Y, tras esta cavilación que ampliaré próximamente, os dejo con la carta que comentaba al comienzo:

rocky cambados - “Hola, me llamo Rocky…”“Hola, me llamo Rocky. Soy un perro mestizo “palleiro”, que decimos por aquí, cuyo nombre me lo pusieron en el Albergue de Animales de Cambados.

Me recogieron el jueves pasado, cuando deambulaba en medio de los coches del pueblo, sin saber dónde ir ni qué comer, por lo que me acercaba a los bares y cafeterías para ver quién se apiadaba de mí.

Una persona de Protección Civil me llevó al Albergue de Animales y allí conocí a Olga, que jugó conmigo y me dio cariño, algo de lo que estaba muy escaso. Allí me encontré muy bien pero, al día siguiente, algo me mí no funcionaba como debía. Olga se dio cuenta de inmediato y me llevó al veterinario.

Realmente, yo no entiendo muy bien de esas conversaciones que ellos tienen, pero sí que sufro sus inyecciones, sus vitaminas para fortalecerme, sus antibióticos y, también, oigo sus palabras: “No sé si sobrevivirá, me pregunto si no sería mejor dormirlo definitivamente; pero, inmediatamente, oigo a Olga decir que “mientras hay vida, hay esperanza”. Sé que ella no dejará que caiga en el sueño eterno mientras tenga un atisbo de esperanza.

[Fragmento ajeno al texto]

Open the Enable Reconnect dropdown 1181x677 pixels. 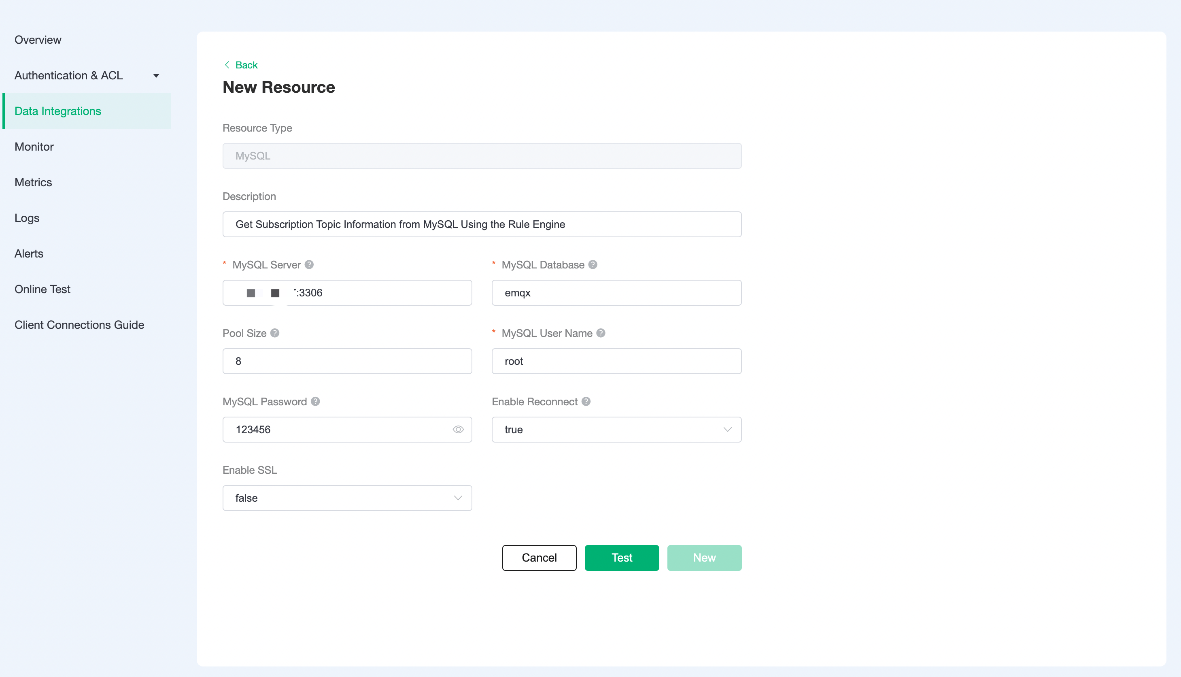tap(727, 430)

En realidad, por las noches, en mi confortable alojamiento, pienso que Olga y Gustavo (el veterinario), están cuidando de mí y que, poco a poco, quizá pueda curarme, aunque sé –por lo que oigo– que es muy “caro” este tratamiento.

Mis verdaderos dueños no me buscan, no preguntan por mí, no saben nada de mí. Mis recuerdos me llevan a cuando era cachorro y tenía toda clase de mimos y ahora, cuando más lo necesito, no los tengo. ¡Qué tristeza!

Oigo al veterinario comentarle a Olga que lleve cuidado, que soy contagioso y que me tenga aislado de los cachorros. Suerte que, en las últimas dos semanas, 20 perros encontraron casa y así tengo una jaula para mí sólo.

Si alguien quiere ayudarme a sufragar mis gastos veterinarios, contactar con la protectora: www.refugiocambados.es

Antes de despedirme, quiero dar las gracias a personas que, como Olga y Gustavo, trabajan desinteresadamente por el bienestar de los animales. ROCKY”.

Gracias por tu carta, Rocky. Seguro que, con personas como Olga, vivirás muchísimo tiempo y, lo que es más importante, de una manera digna.